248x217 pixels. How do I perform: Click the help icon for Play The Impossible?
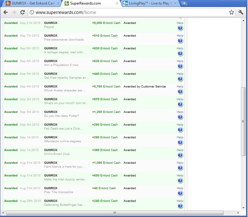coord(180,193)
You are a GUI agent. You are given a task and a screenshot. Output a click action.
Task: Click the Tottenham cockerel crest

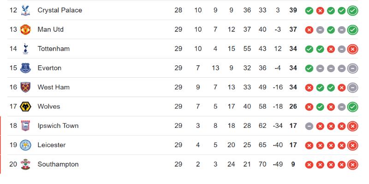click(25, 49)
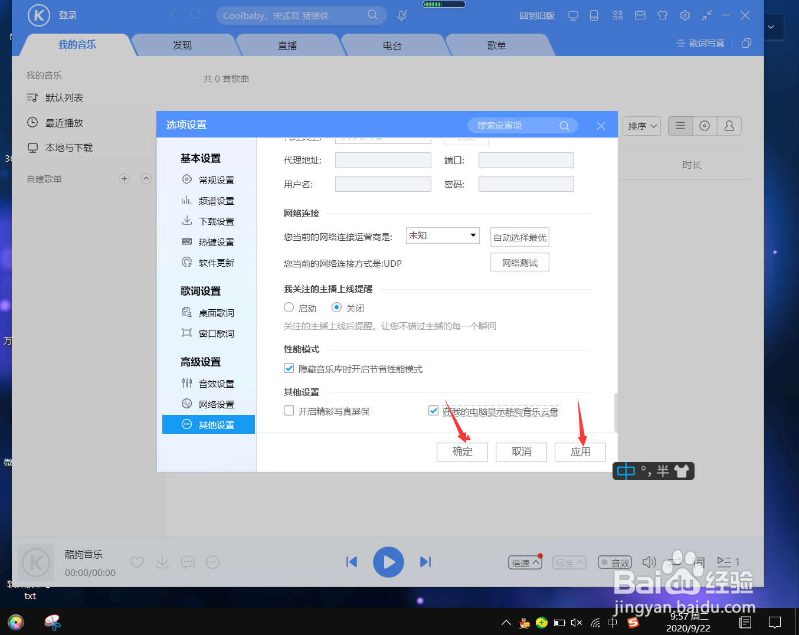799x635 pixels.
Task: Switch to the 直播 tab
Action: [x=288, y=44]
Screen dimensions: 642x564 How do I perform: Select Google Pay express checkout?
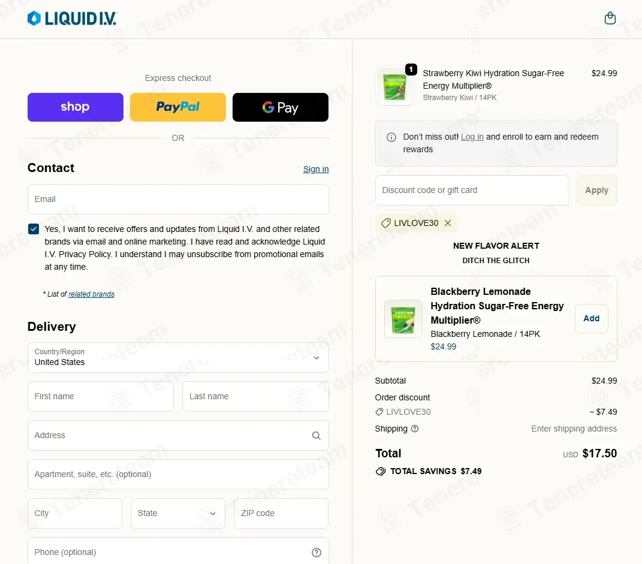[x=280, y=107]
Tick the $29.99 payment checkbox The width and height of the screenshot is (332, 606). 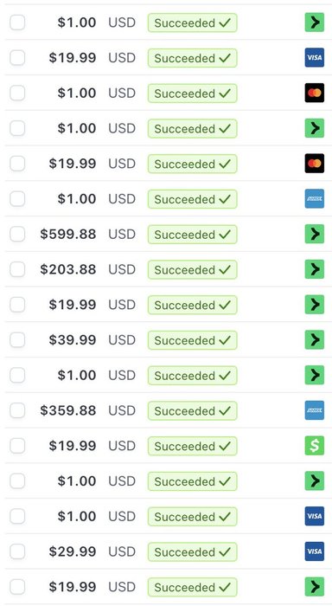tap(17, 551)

____________

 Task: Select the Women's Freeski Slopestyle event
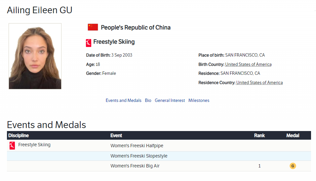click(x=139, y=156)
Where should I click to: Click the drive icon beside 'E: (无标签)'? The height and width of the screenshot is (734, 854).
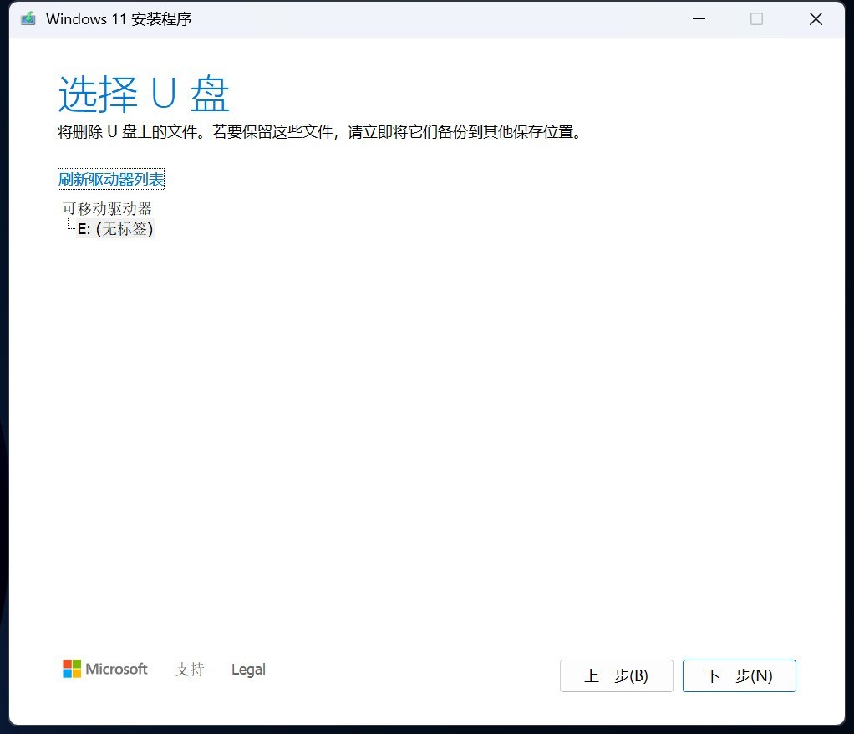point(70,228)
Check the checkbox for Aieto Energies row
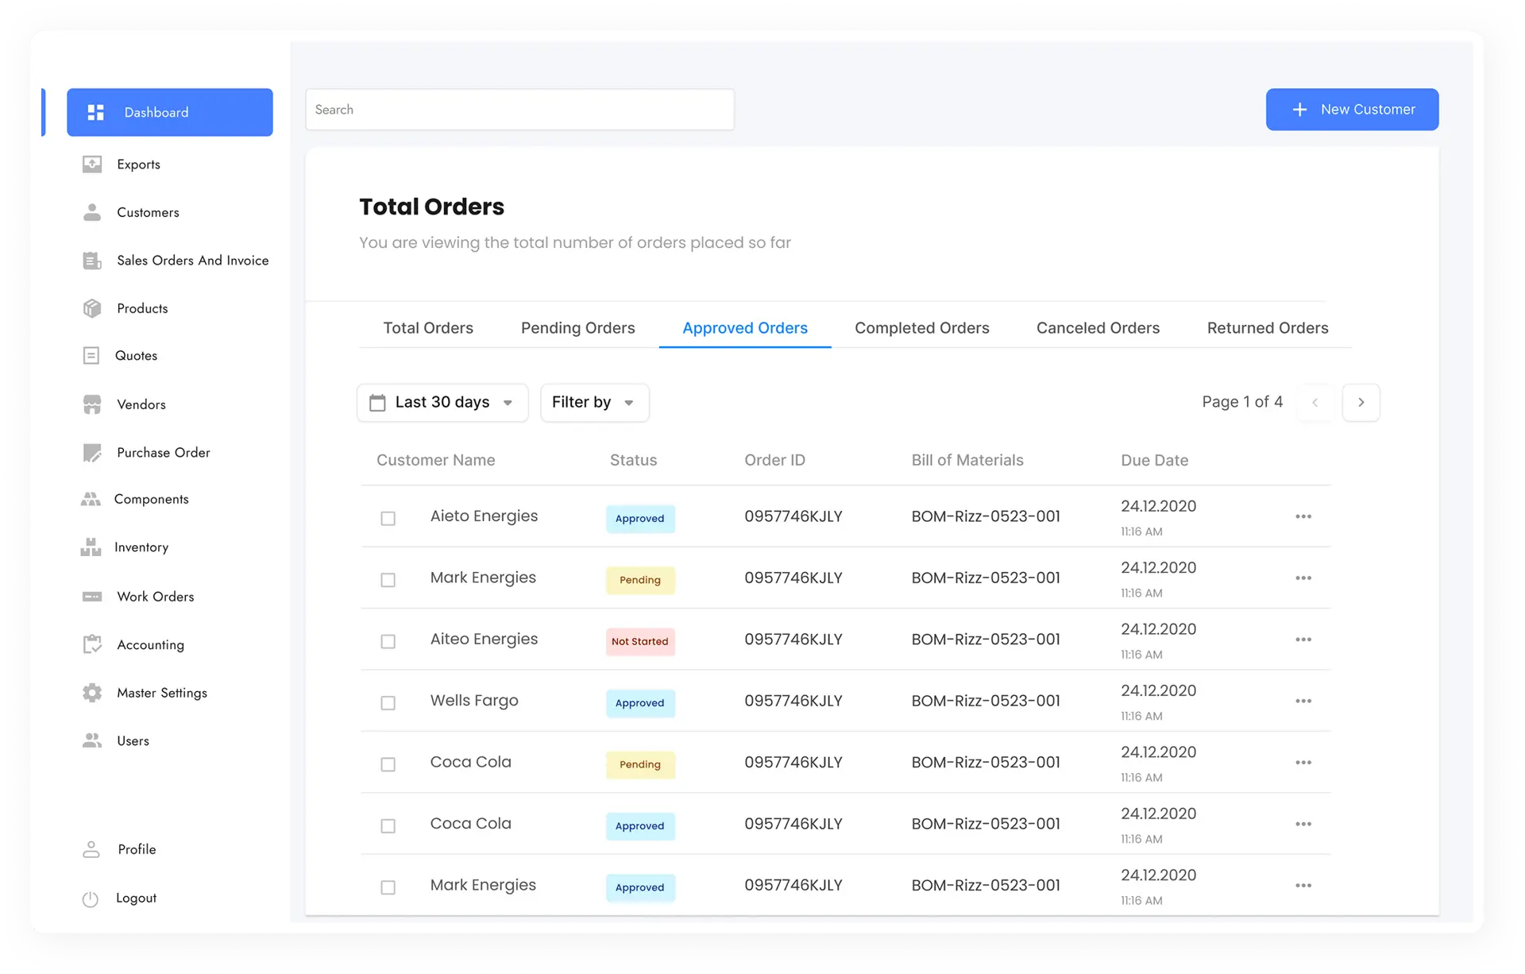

____________

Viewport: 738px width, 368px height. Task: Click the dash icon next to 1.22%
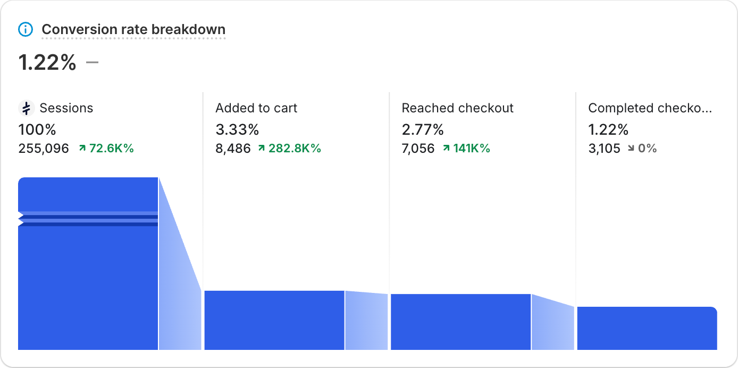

____________

EXERCISE TASK
Reproduce the listing verbatim, beginning at the line that contains "Task: Select the" and stopping after the line that contains "Check the checkbox for Aieto Energies row". Leave out the pictures.

OUTPUT FOR THIS TASK
 Task: Select the Women's Freeski Slopestyle event
click(x=139, y=156)
Where should I click to: Click the drive icon beside 'E: (无标签)'? The height and width of the screenshot is (734, 854).
point(70,228)
Check the checkbox for Aieto Energies row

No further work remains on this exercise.